Here’s where paid promotion can help your profile gain momentum. For example, on Facebook, you can set an ad with the objective of increasing your number of page likes and it will show your page to your set target audience. LinkedIn, Instagram and TikTok also allow you to drive paid traffic inside their platforms, exposing your page to more viewers than you would reach on your own, especially if you’re opening a new profile.

However, before you do this make sure that you are ready. That your profile is complete, that there’s a clear set of metrics you want to measure and that you have the support to engage and support new viewers.

Even if you have a strong profile with a growing audience, organic activity must be combined with paid in order to reach the largest audience. The algorithm is designed that way. Remember, advertising is how social media companies monetize the platform, so you will need to use it to get the most out of your social media presence.

Be Yourself

The last piece of advice I want to leave you with today is this: be real.

Watch what your competitors are doing, but don’t take inspiration from them. Instead, observe carefully what’s happening in your company and take inspiration from there. What makes smaller, niche profiles successful is their uniqueness.

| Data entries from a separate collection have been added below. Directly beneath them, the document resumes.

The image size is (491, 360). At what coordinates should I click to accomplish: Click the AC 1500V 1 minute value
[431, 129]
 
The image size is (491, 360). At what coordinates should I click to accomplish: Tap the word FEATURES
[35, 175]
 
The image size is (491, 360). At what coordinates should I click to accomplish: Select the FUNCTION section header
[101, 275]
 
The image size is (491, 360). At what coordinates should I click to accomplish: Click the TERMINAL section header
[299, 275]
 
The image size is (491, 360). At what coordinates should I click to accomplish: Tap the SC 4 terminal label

The other thing people are looking for is honesty and authenticity. Make sure what you are communicating matches up with your values and goals and that your photos, videos and images are original to you. People will notice stock images and if your message doesn’t ring true. Trust begins with how you present yourself, and that is just as true on social media as elsewhere.

People will only follow businesses they believe they can trust and they judge to be worthwhile enough to follow. The age of businesses being able to “lie” is gone. The era of transparency has begun.